━━━ SELECTION

Commit bc970cec authored by Kent Overstreet's avatar Kent Overstreet Committed by Kent Overstreet

bcachefs: Fix two more deadlocks

Deadlock on shutdown:

btree_update_nodes_written() unblocks btree nodes from being written;
after doing so, it has to check if they were marked as needing to be
written and if so kick off those writes - if that doesn't happen, we'll
never release journal pins and shutdown will get stuck when flushing the
journal.

There was an error path where this didn't happen, because in the error
path we don't actually want those btree nodes write to happen; however,
we still have to kick off the write path so the journal pins get
released. The btree write path checks if we're in a journal error state
and doesn't do the actual write if we are.

Also - there was another deadlock because btree_update_nodes_written()
was taking the btree update off of the unwritten_list too soon - before
getting a journal reservation, which could fail and have to be retried.
Signed-off-by: default avatarKent Overstreet <kent.overstreet@gmail.com>
Signed-off-by: default avatarKent Overstreet <kent.overstreet@linux.dev>
parent 5b6d505a
......@@ -1626,6 +1626,11 @@ void __bch2_btree_node_write(struct bch_fs *c, struct btree *b,
* reflect that those writes were done and the data flushed from the
* journal:
*
* Also on journal error, the pending write may have updates that were
* never journalled (interior nodes, see btree_update_nodes_written()) -
* it's critical that we don't do the write in that case otherwise we
* will have updates visible that weren't in the journal:
*
* Make sure to update b->written so bch2_btree_init_next() doesn't
* break:
*/
......
......@@ -586,12 +586,12 @@ static void __bch2_btree_update_free(struct btree_update *as)
bch2_journal_pin_drop(&c->journal, &as->journal);
bch2_journal_pin_flush(&c->journal, &as->journal);
BUG_ON((as->nr_new_nodes || as->nr_pending) &&
!bch2_journal_error(&c->journal));;
BUG_ON(as->nr_new_nodes || as->nr_pending);
if (as->reserve)
bch2_btree_reserve_put(c, as->reserve);
list_del(&as->unwritten_list);
list_del(&as->list);
closure_debug_destroy(&as->cl);
......@@ -625,12 +625,12 @@ static inline bool six_trylock_intentwrite(struct six_lock *lock)

━━━━━━
━━━ DATASET EXCERPT

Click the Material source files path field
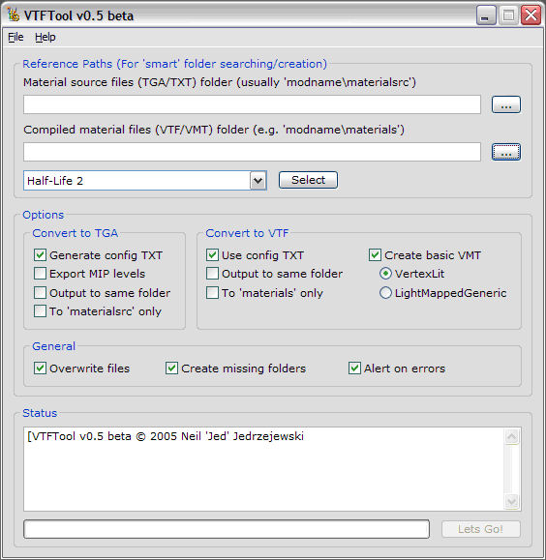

━━━━━━

▸ **PROBLEM SET**:
(1) From the bcachefs deadlock commit above, copy the passage from "Also - there" up to and including "to be retried.".
(2) Translate this sentence from the bcachefs deadlock commit into Spanish: "The btree write path checks if we're in a journal error state and doesn't do the actual write if we are."
(3) Using the bcachefs deadlock commit, decide whether each statement agrees with it. Answer yes or no for each, and quote the words that decide it.
(a) The shutdown deadlock happens because journal pins are never released.
(b) btree_update_nodes_written() removed the btree update from the unwritten_list after getting a journal reservation.
(c) In the error path, the btree node writes are meant to happen.

▸ **RESULTS IN ORDER**:
(1)
Also - there was another deadlock because btree_update_nodes_written()
was taking the btree update off of the unwritten_list too soon - before
getting a journal reservation, which could fail and have to be retried.

(2) La ruta de escritura del btree comprueba si estamos en un estado de error del journal y no realiza la escritura real si lo estamos.

(3)
(a) Yes: "if that doesn't happen, we'll never release journal pins and shutdown will get stuck when flushing the journal."
(b) No: "was taking the btree update off of the unwritten_list too soon - before getting a journal reservation"
(c) No: "in the error path we don't actually want those btree nodes write to happen"